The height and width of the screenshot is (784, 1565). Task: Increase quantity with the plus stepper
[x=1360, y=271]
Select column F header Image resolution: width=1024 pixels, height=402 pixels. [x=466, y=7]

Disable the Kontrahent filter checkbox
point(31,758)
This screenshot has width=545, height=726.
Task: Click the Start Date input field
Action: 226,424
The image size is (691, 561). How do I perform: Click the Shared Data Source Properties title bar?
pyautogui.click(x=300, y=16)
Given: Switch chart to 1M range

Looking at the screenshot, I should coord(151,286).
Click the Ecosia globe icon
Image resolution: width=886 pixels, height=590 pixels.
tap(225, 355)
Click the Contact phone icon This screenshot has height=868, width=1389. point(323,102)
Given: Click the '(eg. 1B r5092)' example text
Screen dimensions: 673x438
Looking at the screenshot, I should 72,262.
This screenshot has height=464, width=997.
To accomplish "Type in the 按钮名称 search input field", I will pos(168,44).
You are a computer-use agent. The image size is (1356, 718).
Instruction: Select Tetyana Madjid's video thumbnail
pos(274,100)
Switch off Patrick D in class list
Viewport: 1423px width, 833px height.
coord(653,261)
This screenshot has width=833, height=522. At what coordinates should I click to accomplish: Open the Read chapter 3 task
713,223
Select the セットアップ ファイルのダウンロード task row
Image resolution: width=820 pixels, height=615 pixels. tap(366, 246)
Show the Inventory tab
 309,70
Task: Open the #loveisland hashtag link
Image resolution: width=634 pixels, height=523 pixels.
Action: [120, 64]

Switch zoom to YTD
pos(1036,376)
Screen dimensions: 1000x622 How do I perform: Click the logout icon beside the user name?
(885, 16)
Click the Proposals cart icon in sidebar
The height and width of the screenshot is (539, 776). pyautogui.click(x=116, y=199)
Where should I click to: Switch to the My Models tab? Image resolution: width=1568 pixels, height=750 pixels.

◇ ◇ ◇ ◇ ◇

_ASSIGNMENT_. Print all of the lines above so that each one matches its original exactly.

_FINAL ANSWER_.
The height and width of the screenshot is (784, 1565). Task: Increase quantity with the plus stepper
[x=1360, y=271]
Select column F header Image resolution: width=1024 pixels, height=402 pixels. [x=466, y=7]

Disable the Kontrahent filter checkbox
point(31,758)
This screenshot has width=545, height=726.
Task: Click the Start Date input field
Action: 226,424
The image size is (691, 561). How do I perform: Click the Shared Data Source Properties title bar?
pyautogui.click(x=300, y=16)
Given: Switch chart to 1M range

Looking at the screenshot, I should coord(151,286).
Click the Ecosia globe icon
Image resolution: width=886 pixels, height=590 pixels.
tap(225, 355)
Click the Contact phone icon This screenshot has height=868, width=1389. point(323,102)
Given: Click the '(eg. 1B r5092)' example text
Screen dimensions: 673x438
Looking at the screenshot, I should 72,262.
This screenshot has height=464, width=997.
To accomplish "Type in the 按钮名称 search input field", I will pos(168,44).
You are a computer-use agent. The image size is (1356, 718).
Instruction: Select Tetyana Madjid's video thumbnail
pos(274,100)
Switch off Patrick D in class list
Viewport: 1423px width, 833px height.
coord(653,261)
This screenshot has width=833, height=522. At what coordinates should I click to accomplish: Open the Read chapter 3 task
713,223
Select the セットアップ ファイルのダウンロード task row
Image resolution: width=820 pixels, height=615 pixels. tap(366, 246)
Show the Inventory tab
 309,70
Task: Open the #loveisland hashtag link
Image resolution: width=634 pixels, height=523 pixels.
Action: [120, 64]

Switch zoom to YTD
pos(1036,376)
Screen dimensions: 1000x622 How do I perform: Click the logout icon beside the user name?
(885, 16)
Click the Proposals cart icon in sidebar
The height and width of the screenshot is (539, 776). pyautogui.click(x=116, y=199)
Where should I click to: Switch to the My Models tab? Image resolution: width=1568 pixels, height=750 pixels.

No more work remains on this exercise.